Я пытаюсь использовать многоступенчатое обучение. Предсказание первой нейронной сети используется в качестве входных данных для второй нейронной сети. Поэтому мне нужно загрузить первую нейронную сеть и прогнозировать вызов при использовании второй нейронной сети.

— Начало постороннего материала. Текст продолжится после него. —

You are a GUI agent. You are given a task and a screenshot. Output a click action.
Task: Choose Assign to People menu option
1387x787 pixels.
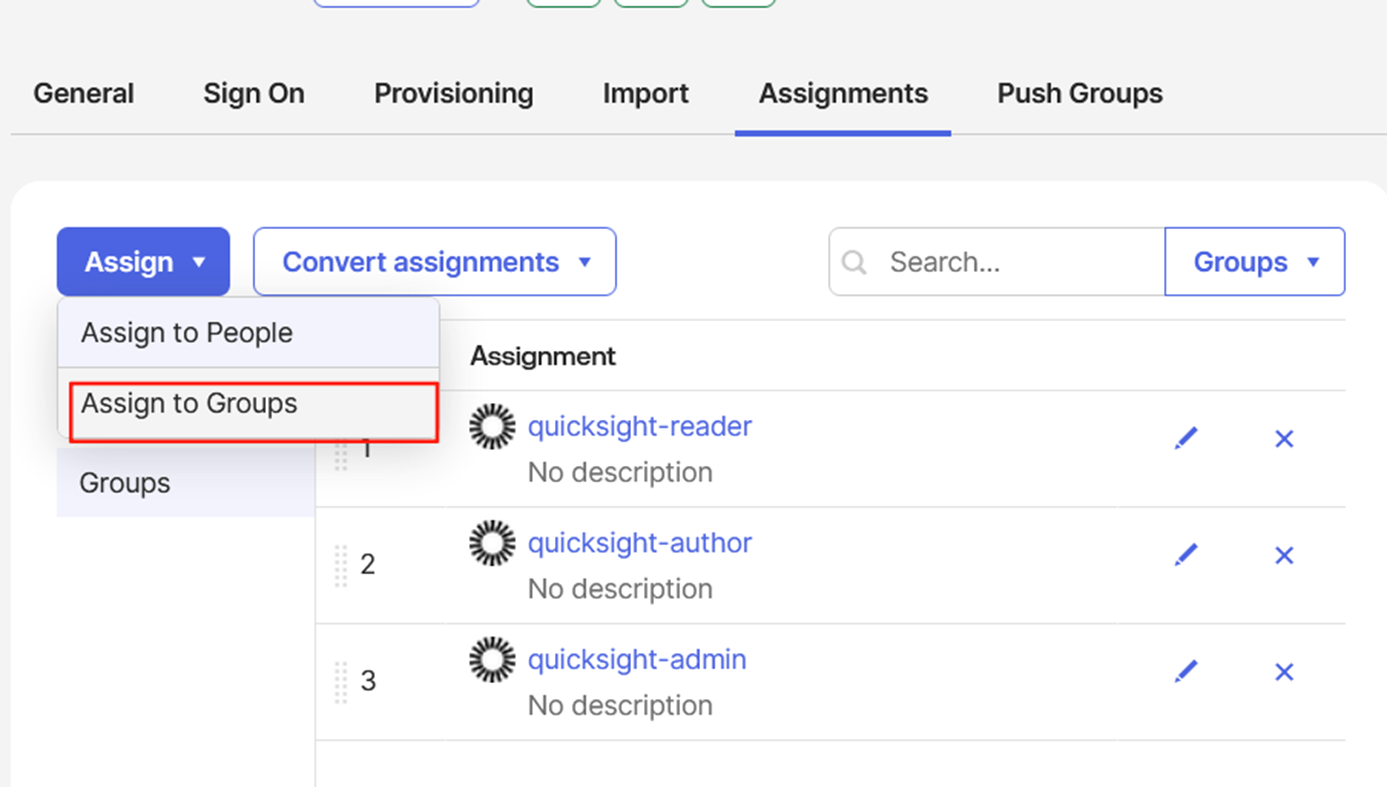[187, 333]

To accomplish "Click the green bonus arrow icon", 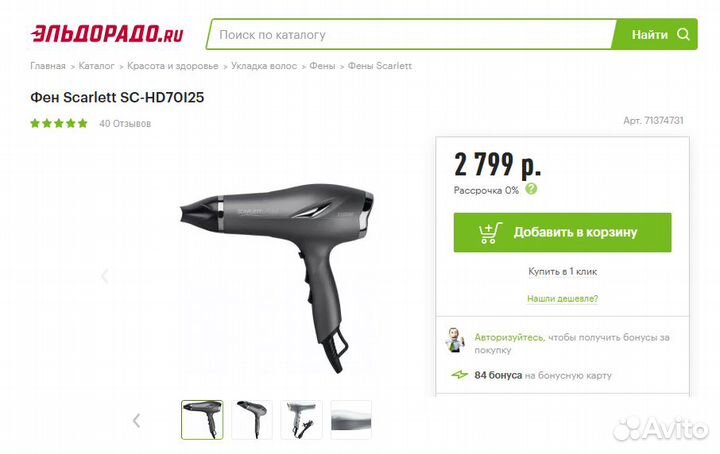I will tap(460, 375).
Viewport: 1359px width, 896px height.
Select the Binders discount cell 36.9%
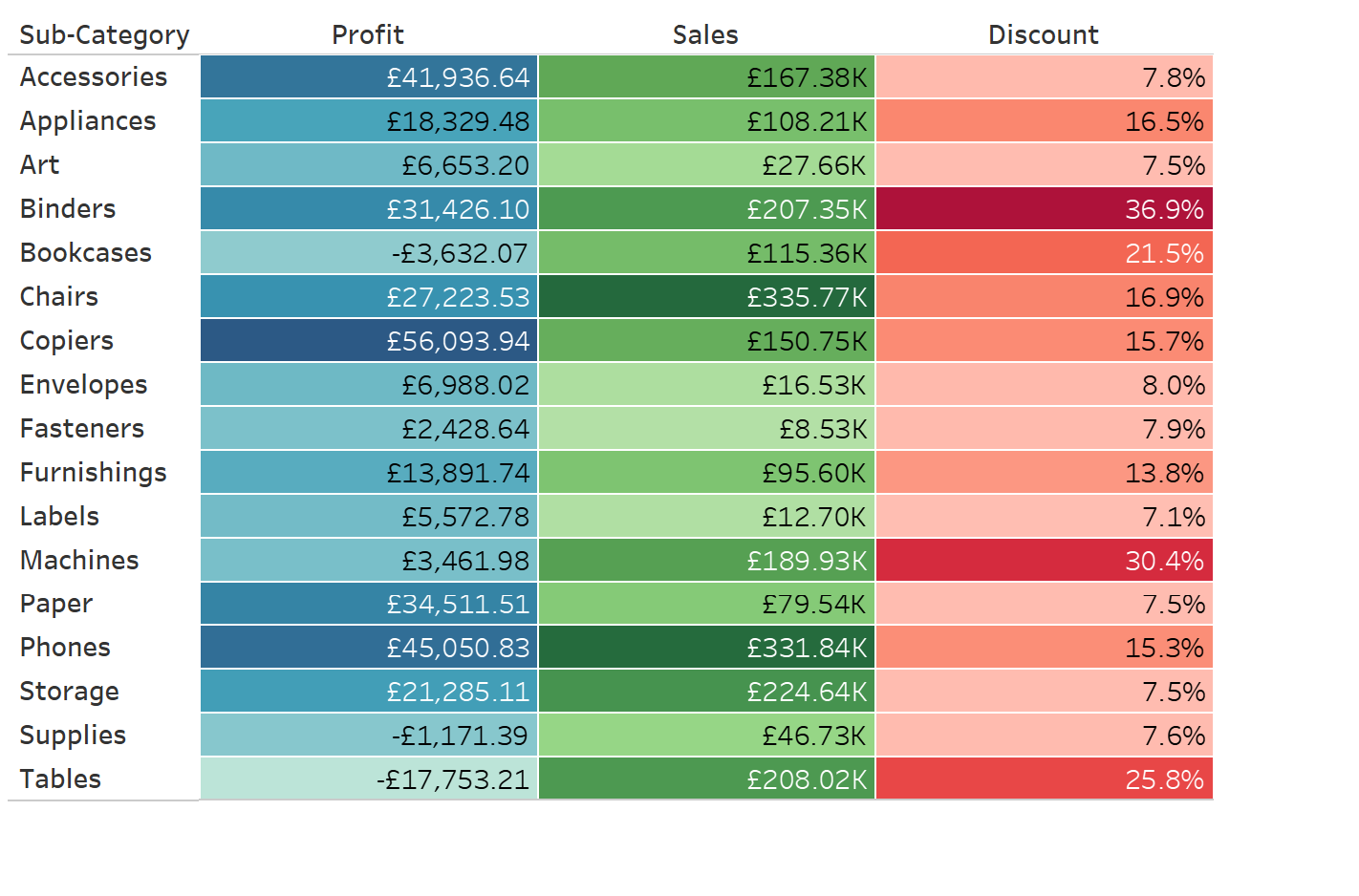pyautogui.click(x=1044, y=209)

Мне нужен график / функция первой нейронной сети и использую его во второй нейронной сети.
#neural network class
class Linear(Model):
def __init__(self, n_layers, activate = "tanh", dtype = "float32"):
super(Linear, self).__init__()
self.activation = activate
self.title=title
self.model = Sequential()
self.n_layers=n_layers
#self.model._set_inputs(inputs)
num_layers = len(n_layers)
for l in range(0, num_layers-1):
name = "layer_" + str(l)
m = Dense(n_layers[l+1], input_shape=(n_layers[l],), activation = self.activation, name = name, dtype=dtype)
self.model.add(m)
name = "layer_" + str(num_layers-1)
m = Dense(n_layers[-1], input_shape=(n_layers[-2],), name = name, dtype=dtype)
self.model.add(m)
@tf.function
def __call__(self, X):
Y = self.model(X)
#Pred=self.model.predict(X)
return Y
#Saving and loading
def save(self,name):
tf.saved_model.save(self.model_NN,'saved_model/')
def load(self,name):
restored_saved_model=keras.models.load_model('saved_model/')

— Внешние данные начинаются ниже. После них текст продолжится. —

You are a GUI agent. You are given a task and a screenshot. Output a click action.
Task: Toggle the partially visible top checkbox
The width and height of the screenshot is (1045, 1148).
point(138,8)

return restored_saved_model
#I am training models one after another and using pretection of first model as input of second. So I need to load and save.
def train(self, epoch,multistepping):
for l in range(0, self.number_of_NN):
print("making neural network object",l)
self.NN_list.append(self.net)
for l in range(0,self.number_of_NN):
model = self.pde(self.NN_list[l],self.D,self.dt,self.q, self.cond_i,self.cond_b, self.lr, self.lr_schedule, self.dtype)

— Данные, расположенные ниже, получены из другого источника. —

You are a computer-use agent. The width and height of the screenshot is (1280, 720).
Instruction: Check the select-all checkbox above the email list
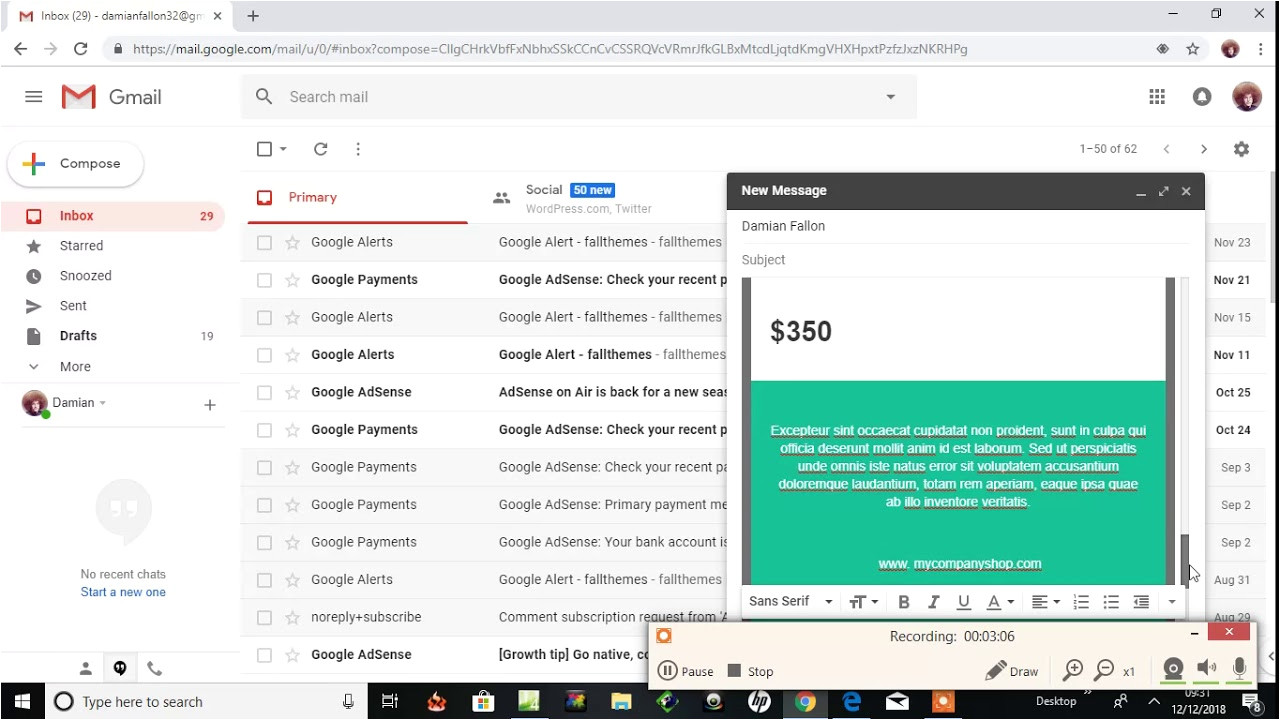tap(262, 148)

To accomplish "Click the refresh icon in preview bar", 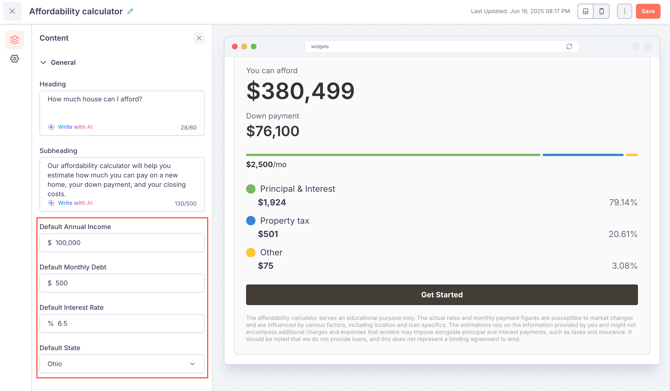I will click(569, 47).
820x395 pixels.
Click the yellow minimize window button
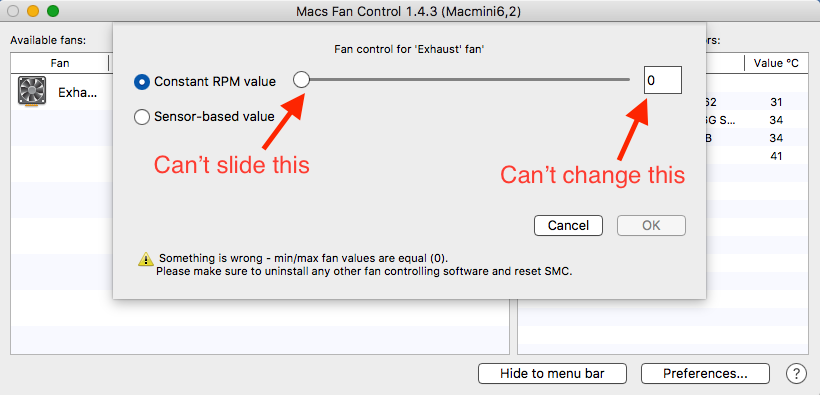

print(" training model number ",l)
model.train(epoch[l])
model.save(l)
model.title=l
#model_old=copy.copy(model)
#Bring it outside
def function(xy):
#load weights from previous model
if l>0:
temp_model=model.load(l-1)
x_1 = xy[:, 0][:, None]
y_1 = xy[:, 1][:, None]
U = temp_model.predict(x_1, y_1)
U=U[:,-1]
return np.asarray(U)
if multistepping==1:
self.cond_i.u_func = function
#The error message I am prompted
~/Desktop/V3/v3/v2/Ishrak/pde_d_Poisson_2D_v3.py in load(self, name)
131
132 def load(self,name):
--> 133 restored_saved_model=keras.models.load_model('saved_model/')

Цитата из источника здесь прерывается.